Task to complete ▸
The result should be every line in the material below containing the string "title".

Provided entries ▸
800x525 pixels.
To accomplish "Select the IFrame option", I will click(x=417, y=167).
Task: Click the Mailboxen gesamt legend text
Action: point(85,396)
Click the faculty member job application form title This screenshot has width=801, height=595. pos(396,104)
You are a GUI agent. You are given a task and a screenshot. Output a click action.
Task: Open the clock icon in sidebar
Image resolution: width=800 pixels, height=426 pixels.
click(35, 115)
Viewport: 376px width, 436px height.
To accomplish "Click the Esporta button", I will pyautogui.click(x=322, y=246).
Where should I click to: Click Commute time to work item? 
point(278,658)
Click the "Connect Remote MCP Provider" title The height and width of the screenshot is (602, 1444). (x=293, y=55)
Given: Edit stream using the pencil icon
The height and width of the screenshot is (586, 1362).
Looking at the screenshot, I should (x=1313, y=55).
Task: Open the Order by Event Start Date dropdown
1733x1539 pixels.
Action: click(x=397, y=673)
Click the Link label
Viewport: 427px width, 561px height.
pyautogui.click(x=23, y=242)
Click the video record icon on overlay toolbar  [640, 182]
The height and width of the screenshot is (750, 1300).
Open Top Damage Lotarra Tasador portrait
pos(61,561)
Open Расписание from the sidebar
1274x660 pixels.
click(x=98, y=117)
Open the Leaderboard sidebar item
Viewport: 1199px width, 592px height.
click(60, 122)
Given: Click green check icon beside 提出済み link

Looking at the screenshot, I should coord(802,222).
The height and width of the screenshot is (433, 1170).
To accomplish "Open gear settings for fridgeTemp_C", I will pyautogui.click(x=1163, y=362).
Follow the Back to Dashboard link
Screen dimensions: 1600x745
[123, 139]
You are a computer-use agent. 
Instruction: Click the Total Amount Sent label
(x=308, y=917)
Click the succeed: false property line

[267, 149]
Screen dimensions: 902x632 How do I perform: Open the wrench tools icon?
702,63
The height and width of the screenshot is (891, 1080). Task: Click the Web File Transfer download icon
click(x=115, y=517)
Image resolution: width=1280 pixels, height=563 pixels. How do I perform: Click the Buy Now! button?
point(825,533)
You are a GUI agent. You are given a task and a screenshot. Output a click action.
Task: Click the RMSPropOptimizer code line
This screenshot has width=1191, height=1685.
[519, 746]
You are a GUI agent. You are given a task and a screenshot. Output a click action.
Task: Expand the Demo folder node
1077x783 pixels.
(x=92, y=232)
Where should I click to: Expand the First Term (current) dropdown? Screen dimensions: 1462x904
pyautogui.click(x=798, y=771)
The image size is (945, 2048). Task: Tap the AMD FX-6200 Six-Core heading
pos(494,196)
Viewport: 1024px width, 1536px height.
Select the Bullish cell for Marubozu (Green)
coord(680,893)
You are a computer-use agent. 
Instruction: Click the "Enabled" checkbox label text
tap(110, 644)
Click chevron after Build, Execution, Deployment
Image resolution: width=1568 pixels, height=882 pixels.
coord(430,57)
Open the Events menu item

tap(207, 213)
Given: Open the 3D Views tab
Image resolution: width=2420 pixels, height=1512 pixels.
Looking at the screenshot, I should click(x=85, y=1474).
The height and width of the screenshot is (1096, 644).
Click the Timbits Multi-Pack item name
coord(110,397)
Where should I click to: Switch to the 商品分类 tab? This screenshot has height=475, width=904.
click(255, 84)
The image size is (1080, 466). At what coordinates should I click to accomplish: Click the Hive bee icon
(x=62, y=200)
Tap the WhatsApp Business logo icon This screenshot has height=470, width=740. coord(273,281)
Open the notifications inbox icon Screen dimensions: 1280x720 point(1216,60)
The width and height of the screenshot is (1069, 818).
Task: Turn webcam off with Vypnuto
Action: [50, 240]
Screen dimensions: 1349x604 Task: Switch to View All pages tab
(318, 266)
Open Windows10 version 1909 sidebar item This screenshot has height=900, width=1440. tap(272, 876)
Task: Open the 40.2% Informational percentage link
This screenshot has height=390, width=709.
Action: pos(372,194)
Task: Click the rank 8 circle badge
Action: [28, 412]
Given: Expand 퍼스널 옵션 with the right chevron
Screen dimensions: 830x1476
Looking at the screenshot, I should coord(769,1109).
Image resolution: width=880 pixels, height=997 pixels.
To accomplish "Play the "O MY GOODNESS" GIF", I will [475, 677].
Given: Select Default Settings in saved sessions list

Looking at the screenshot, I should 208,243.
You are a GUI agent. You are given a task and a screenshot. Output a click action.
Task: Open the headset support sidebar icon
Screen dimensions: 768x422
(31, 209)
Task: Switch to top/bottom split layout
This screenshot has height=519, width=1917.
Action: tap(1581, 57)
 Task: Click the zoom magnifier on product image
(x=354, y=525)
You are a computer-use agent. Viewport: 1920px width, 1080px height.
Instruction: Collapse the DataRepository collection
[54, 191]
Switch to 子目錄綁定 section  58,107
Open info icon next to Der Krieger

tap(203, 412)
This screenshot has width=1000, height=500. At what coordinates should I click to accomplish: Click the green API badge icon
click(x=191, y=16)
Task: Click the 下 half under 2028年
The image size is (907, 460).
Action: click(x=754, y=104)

Answer section ▸
Click the faculty member job application form title This screenshot has width=801, height=595. pos(396,104)
Click the "Connect Remote MCP Provider" title The height and width of the screenshot is (602, 1444). (x=293, y=55)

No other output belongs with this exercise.